↓

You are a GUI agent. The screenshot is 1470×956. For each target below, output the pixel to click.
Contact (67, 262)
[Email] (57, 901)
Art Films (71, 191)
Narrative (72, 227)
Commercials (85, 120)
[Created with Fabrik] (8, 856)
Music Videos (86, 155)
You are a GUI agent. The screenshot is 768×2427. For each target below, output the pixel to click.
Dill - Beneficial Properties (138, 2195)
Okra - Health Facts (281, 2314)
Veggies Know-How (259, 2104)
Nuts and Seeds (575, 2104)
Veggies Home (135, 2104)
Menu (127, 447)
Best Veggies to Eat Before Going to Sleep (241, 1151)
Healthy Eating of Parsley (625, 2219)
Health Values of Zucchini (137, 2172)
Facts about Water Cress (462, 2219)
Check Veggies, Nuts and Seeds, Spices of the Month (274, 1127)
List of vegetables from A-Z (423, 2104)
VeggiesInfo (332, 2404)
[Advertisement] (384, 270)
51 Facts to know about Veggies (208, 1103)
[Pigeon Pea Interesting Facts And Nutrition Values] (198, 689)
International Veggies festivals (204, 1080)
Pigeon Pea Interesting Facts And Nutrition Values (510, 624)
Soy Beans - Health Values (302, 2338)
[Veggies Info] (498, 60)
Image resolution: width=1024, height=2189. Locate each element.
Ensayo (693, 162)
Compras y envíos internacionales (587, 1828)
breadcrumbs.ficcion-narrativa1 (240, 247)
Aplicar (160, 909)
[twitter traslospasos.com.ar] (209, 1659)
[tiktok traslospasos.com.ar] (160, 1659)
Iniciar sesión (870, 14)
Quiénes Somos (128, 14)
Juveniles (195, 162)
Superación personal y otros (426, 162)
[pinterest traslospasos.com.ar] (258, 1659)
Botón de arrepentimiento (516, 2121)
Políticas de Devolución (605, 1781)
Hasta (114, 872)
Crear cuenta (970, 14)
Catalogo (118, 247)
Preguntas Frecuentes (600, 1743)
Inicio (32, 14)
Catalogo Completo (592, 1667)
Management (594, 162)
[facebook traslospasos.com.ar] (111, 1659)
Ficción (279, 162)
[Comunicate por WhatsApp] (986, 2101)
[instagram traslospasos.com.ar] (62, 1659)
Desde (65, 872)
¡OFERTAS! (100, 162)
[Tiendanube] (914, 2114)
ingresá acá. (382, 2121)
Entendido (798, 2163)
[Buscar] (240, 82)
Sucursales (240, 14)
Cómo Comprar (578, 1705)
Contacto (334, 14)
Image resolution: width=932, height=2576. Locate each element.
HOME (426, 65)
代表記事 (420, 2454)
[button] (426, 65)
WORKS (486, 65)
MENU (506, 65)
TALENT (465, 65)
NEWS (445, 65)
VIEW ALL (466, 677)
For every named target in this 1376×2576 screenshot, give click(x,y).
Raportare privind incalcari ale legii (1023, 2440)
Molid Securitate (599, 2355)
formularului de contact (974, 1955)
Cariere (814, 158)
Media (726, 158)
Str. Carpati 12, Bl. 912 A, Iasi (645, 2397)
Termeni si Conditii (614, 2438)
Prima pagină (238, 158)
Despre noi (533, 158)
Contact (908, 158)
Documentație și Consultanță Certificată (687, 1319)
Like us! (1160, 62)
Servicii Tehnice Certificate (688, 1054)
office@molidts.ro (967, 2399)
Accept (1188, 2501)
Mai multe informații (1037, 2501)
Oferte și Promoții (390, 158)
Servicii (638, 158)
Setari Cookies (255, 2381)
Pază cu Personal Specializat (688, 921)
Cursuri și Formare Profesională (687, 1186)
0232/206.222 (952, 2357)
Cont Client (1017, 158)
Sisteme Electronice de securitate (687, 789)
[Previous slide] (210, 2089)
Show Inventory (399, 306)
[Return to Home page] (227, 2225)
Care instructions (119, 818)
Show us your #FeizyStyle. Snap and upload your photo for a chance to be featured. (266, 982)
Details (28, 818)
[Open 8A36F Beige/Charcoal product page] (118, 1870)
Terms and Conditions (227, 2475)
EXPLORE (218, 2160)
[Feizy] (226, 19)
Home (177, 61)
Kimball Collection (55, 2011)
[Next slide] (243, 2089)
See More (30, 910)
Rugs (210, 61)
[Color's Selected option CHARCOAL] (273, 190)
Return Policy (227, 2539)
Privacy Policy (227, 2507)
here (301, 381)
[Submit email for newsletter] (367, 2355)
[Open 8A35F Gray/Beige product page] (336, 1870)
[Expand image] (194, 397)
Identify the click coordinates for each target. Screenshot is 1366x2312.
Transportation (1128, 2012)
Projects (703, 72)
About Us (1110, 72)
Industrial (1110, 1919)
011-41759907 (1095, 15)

↑

• **Prompt**
Reproduce every entry above without a single alteration.

• **Answer space**
You are a GUI agent. The screenshot is 1470×956. For each target below, output the pixel to click.
Contact (67, 262)
[Email] (57, 901)
Art Films (71, 191)
Narrative (72, 227)
Commercials (85, 120)
[Created with Fabrik] (8, 856)
Music Videos (86, 155)
You are a GUI agent. The screenshot is 768×2427. For each target below, output the pixel to click.
Dill - Beneficial Properties (138, 2195)
Okra - Health Facts (281, 2314)
Veggies Know-How (259, 2104)
Nuts and Seeds (575, 2104)
Veggies Home (135, 2104)
Menu (127, 447)
Best Veggies to Eat Before Going to Sleep (241, 1151)
Healthy Eating of Parsley (625, 2219)
Health Values of Zucchini (137, 2172)
Facts about Water Cress (462, 2219)
Check Veggies, Nuts and Seeds, Spices of the Month (274, 1127)
List of vegetables from A-Z (423, 2104)
VeggiesInfo (332, 2404)
[Advertisement] (384, 270)
51 Facts to know about Veggies (208, 1103)
[Pigeon Pea Interesting Facts And Nutrition Values] (198, 689)
International Veggies festivals (204, 1080)
Pigeon Pea Interesting Facts And Nutrition Values (510, 624)
Soy Beans - Health Values (302, 2338)
[Veggies Info] (498, 60)
Image resolution: width=1024, height=2189. Locate each element.
Ensayo (693, 162)
Compras y envíos internacionales (587, 1828)
breadcrumbs.ficcion-narrativa1 (240, 247)
Aplicar (160, 909)
[twitter traslospasos.com.ar] (209, 1659)
[tiktok traslospasos.com.ar] (160, 1659)
Iniciar sesión (870, 14)
Quiénes Somos (128, 14)
Juveniles (195, 162)
Superación personal y otros (426, 162)
[pinterest traslospasos.com.ar] (258, 1659)
Botón de arrepentimiento (516, 2121)
Políticas de Devolución (605, 1781)
Hasta (114, 872)
Crear cuenta (970, 14)
Catalogo (118, 247)
Preguntas Frecuentes (600, 1743)
Inicio (32, 14)
Catalogo Completo (592, 1667)
Management (594, 162)
[facebook traslospasos.com.ar] (111, 1659)
Ficción (279, 162)
[Comunicate por WhatsApp] (986, 2101)
[instagram traslospasos.com.ar] (62, 1659)
Desde (65, 872)
¡OFERTAS! (100, 162)
[Tiendanube] (914, 2114)
ingresá acá. (382, 2121)
Entendido (798, 2163)
[Buscar] (240, 82)
Sucursales (240, 14)
Cómo Comprar (578, 1705)
Contacto (334, 14)
Image resolution: width=932, height=2576. Locate each element.
HOME (426, 65)
代表記事 (420, 2454)
[button] (426, 65)
WORKS (486, 65)
MENU (506, 65)
TALENT (465, 65)
NEWS (445, 65)
VIEW ALL (466, 677)
For every named target in this 1376×2576 screenshot, give click(x,y).
Raportare privind incalcari ale legii (1023, 2440)
Molid Securitate (599, 2355)
formularului de contact (974, 1955)
Cariere (814, 158)
Media (726, 158)
Str. Carpati 12, Bl. 912 A, Iasi (645, 2397)
Termeni si Conditii (614, 2438)
Prima pagină (238, 158)
Despre noi (533, 158)
Contact (908, 158)
Documentație și Consultanță Certificată (687, 1319)
Like us! (1160, 62)
Servicii Tehnice Certificate (688, 1054)
office@molidts.ro (967, 2399)
Accept (1188, 2501)
Mai multe informații (1037, 2501)
Oferte și Promoții (390, 158)
Servicii (638, 158)
Setari Cookies (255, 2381)
Pază cu Personal Specializat (688, 921)
Cursuri și Formare Profesională (687, 1186)
0232/206.222 (952, 2357)
Cont Client (1017, 158)
Sisteme Electronice de securitate (687, 789)
[Previous slide] (210, 2089)
Show Inventory (399, 306)
[Return to Home page] (227, 2225)
Care instructions (119, 818)
Show us your #FeizyStyle. Snap and upload your photo for a chance to be featured. (266, 982)
Details (28, 818)
[Open 8A36F Beige/Charcoal product page] (118, 1870)
Terms and Conditions (227, 2475)
EXPLORE (218, 2160)
[Feizy] (226, 19)
Home (177, 61)
Kimball Collection (55, 2011)
[Next slide] (243, 2089)
See More (30, 910)
Rugs (210, 61)
[Color's Selected option CHARCOAL] (273, 190)
Return Policy (227, 2539)
Privacy Policy (227, 2507)
here (301, 381)
[Submit email for newsletter] (367, 2355)
[Open 8A35F Gray/Beige product page] (336, 1870)
[Expand image] (194, 397)
Identify the click coordinates for each target. Screenshot is 1366x2312.
Transportation (1128, 2012)
Projects (703, 72)
About Us (1110, 72)
Industrial (1110, 1919)
011-41759907 (1095, 15)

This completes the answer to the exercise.